I must have missed it, do you have a RR case, or did you machine the trap door too?
Cooter, the diaphragm allows the clutch to function as a slipper on the 1125 models. It uses high engine vacuum to relieve pressure on the clutch pack by pulling on the pressure plate just as the slave cylinder does when you pull in the lever to disengage the clutch. My setup has a different throw out bearing in the pressure plate that handles thrust loads from either direction. Now, the throwout bearing supports the thrust loads from disengaging the clutch with the lever or during high engine vacuum AND it handles thrust loads in the opposite direction when boost pressure is generated at high engine loads, applying more force to the clutch pack. I used a diaphragm support plate on both sides of the diaphragm to make this work. The outer support plate is the same as what the 1125 uses. I modified the shape of another support plate to use as the inner. Only the outer side sees vacuum/boost pressures from the manifold, just as the 1125, and the inner side is vented to atmospheric.
For comparison, prior to adding this setup, I had to use 600lbs of clutch spring force to hold the engine's torque, but that required too much lever effort, so I ran 480lbs of spring and turned the boost down. Now, I have 220lbs of spring force and it holds all the torque I can throw at it.

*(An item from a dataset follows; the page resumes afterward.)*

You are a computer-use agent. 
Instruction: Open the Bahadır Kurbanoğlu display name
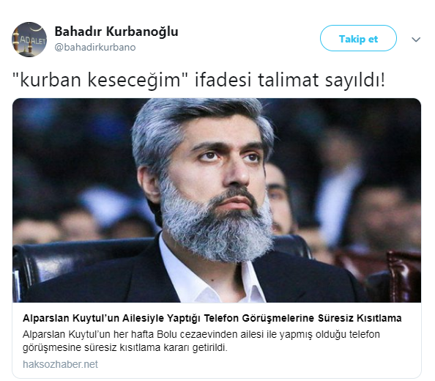[116, 32]
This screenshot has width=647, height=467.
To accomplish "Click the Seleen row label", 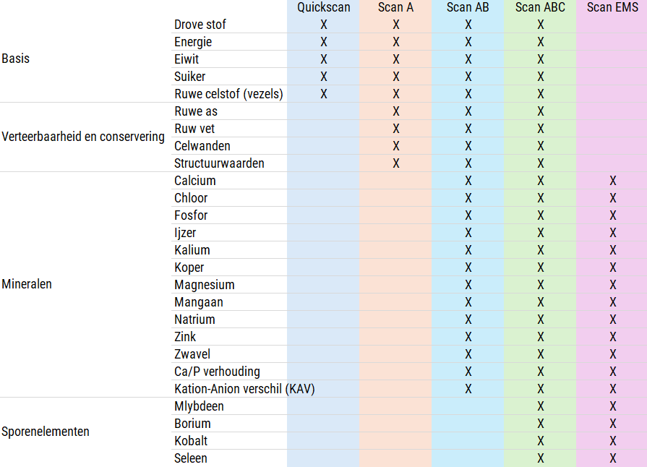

Cole, I just used a set of 3.6 cases I had as a fixture to machine the primary cover. I have since sold the cases to Mark White. My engine uses cases from a 2007 XB9 (same as any 2006-2007 XB).
Thank you for the detail Eric. That's an impressive way to think outside the box for your boosted application. Do they do that with high end boosted autos? I must say I'm surprised that at 6-8psi(?) it adds that much force from just the diaphragm! From slipping with 600lb springs, to solid at 220lb springs means you are probably tripling the pressure on the clutch pack. Must be a nice TO bearing ($$$).
It works great! I don't think this concept has made its way into the auto industry since clutch diameters are plenty large for the torque output. I recently learned that NLR makes a similar setup for boosted Hayabusas: http://www.nlrsystems.com/boost-cont...r-boost-lockup
The force from the diaphragm is proportional to the diaphragm's effective surface area. This setup equates to a ratio of 20lbs of force per 1psi of boost. I peak at 21psi of boost so the diaphragm is adding +420lbs of force to the clutch or 640lbs total @ 21psi of boost. The throwout bearing does not have to deal with any more force than before, just in both directions and only when under boost or when I'm pulling in the lever. The old throwout bearing had to deal with 480-~560lbs of force every time I pulled in the lever. Now, it only sees 220-~300lbs when I pull in the lever and up to 420lbs in the other direction only while under boost. I'm using a 3200 bearing. It's a double row angular contact ball bearing. It handles ~800lbs of axial force for infinite life so it should hold up just fine.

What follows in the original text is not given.